#### [Task brief]
Rewrite the rows from the line with "Click the 8-10 age column header" up to and including the line with "The width and height of the screenshot is (308, 346).", swapping "media controls" for "player controls" and leaving everything else unchanged.

#### [Material]
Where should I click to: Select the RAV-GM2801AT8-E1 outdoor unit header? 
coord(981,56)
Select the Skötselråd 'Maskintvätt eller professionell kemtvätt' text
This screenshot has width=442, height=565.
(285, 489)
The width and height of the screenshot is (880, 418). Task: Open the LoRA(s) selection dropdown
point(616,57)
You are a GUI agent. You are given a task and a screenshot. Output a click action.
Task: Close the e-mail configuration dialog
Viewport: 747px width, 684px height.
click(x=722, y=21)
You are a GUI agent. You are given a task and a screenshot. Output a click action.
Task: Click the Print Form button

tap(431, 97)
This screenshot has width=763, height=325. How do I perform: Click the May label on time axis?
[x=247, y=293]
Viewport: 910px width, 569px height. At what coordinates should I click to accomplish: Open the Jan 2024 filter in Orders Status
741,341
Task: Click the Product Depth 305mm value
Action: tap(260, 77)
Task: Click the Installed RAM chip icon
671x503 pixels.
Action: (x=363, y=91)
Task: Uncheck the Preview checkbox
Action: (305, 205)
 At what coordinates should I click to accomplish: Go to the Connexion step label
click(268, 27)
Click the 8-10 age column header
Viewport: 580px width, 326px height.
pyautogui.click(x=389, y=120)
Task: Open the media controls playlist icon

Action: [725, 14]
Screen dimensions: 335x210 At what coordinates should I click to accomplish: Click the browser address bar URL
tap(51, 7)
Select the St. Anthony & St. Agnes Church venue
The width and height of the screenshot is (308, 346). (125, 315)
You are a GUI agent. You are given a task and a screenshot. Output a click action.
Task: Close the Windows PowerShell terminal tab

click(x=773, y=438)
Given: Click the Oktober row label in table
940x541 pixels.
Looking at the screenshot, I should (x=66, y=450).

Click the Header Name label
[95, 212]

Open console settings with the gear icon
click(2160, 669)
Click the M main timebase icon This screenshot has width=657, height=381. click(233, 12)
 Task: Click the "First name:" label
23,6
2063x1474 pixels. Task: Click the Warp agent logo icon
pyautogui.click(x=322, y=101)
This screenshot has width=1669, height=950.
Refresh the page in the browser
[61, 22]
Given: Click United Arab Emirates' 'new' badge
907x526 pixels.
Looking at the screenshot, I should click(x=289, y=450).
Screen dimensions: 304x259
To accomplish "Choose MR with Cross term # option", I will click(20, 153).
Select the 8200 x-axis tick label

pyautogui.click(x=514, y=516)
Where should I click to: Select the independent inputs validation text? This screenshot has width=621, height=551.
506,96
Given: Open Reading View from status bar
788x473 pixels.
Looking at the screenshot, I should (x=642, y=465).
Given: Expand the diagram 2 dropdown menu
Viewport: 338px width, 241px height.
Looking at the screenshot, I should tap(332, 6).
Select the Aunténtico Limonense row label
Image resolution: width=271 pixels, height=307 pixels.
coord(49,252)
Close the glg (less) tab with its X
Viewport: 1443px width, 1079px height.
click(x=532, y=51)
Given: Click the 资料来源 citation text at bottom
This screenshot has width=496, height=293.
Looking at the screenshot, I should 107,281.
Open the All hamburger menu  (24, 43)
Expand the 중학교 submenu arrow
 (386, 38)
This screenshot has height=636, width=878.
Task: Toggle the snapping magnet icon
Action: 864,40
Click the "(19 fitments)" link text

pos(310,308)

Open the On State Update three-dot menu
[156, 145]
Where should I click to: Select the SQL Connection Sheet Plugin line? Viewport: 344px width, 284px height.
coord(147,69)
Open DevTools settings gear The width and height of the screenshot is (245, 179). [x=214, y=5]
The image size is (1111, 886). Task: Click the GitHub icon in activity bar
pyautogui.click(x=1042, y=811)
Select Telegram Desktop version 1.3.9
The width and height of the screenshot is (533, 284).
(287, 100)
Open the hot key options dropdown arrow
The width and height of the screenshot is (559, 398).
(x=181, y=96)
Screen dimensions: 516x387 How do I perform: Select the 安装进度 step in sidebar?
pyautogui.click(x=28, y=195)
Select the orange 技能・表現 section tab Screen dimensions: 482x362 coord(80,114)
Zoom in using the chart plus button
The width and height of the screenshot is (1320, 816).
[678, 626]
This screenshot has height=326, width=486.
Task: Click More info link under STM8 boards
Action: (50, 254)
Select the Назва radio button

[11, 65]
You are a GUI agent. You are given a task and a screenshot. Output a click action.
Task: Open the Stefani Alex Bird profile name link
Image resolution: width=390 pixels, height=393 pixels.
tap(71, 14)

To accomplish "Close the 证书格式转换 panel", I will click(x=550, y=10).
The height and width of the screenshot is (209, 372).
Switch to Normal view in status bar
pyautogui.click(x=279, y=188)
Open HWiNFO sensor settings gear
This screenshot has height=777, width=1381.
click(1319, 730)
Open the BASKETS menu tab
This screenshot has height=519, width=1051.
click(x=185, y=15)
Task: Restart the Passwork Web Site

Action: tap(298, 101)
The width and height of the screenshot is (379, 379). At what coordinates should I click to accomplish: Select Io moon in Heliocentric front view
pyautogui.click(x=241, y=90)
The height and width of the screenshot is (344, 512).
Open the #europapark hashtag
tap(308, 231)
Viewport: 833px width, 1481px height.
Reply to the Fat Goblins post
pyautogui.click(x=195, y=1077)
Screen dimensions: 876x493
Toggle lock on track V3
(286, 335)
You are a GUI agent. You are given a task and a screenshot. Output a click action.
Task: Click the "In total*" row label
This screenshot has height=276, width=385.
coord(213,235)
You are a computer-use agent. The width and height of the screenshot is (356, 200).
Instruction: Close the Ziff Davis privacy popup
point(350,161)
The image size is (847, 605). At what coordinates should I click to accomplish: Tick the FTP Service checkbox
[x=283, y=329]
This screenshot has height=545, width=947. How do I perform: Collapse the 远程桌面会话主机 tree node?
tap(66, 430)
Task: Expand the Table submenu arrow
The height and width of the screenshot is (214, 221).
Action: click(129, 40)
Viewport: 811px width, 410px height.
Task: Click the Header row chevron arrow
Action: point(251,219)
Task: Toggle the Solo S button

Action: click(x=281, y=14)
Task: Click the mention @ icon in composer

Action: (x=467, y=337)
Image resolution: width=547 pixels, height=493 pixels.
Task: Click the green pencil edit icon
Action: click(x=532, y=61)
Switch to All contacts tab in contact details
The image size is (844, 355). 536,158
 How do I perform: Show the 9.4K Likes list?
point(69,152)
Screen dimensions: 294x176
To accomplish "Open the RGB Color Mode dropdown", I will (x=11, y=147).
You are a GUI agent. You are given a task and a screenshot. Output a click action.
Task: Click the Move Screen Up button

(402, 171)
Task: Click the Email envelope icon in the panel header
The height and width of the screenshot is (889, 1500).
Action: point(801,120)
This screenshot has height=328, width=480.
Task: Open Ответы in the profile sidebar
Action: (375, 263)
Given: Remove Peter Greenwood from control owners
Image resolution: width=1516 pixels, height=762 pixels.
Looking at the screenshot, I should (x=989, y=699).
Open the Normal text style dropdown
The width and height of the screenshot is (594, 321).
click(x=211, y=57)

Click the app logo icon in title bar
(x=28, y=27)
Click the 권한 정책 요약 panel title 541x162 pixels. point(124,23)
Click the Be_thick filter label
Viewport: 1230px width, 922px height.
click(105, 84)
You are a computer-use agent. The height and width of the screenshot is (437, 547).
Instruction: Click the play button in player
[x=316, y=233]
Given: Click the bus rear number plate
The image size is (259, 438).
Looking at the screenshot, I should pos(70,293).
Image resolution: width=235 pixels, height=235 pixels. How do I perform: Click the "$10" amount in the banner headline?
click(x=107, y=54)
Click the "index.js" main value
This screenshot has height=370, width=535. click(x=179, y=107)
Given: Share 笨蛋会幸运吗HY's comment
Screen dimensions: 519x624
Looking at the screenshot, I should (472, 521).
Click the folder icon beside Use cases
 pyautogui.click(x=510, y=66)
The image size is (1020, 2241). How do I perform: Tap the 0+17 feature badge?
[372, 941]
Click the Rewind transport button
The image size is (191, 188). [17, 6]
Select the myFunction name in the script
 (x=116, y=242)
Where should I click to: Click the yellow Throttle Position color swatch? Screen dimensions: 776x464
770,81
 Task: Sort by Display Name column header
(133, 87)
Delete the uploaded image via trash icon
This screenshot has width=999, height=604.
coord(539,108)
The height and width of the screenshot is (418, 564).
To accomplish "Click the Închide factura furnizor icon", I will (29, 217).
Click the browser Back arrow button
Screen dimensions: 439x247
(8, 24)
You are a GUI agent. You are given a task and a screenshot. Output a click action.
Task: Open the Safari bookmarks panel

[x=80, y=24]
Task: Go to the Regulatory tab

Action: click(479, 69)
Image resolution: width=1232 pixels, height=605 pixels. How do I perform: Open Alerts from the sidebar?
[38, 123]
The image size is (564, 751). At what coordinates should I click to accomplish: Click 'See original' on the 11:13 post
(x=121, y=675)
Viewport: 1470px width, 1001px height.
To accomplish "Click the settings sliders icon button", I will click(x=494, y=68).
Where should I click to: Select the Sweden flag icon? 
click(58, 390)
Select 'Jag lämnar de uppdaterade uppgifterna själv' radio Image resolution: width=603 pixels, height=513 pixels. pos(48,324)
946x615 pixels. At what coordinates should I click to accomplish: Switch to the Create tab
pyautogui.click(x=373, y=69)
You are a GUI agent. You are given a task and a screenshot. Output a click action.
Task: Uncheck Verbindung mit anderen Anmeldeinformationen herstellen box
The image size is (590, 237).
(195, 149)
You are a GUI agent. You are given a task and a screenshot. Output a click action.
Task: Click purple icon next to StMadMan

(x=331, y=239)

#### [Correct output]
Click the 8-10 age column header
Viewport: 580px width, 326px height.
pyautogui.click(x=389, y=120)
Task: Open the player controls playlist icon

Action: [725, 14]
Screen dimensions: 335x210 At what coordinates should I click to accomplish: Click the browser address bar URL
tap(51, 7)
Select the St. Anthony & St. Agnes Church venue
The width and height of the screenshot is (308, 346). (125, 315)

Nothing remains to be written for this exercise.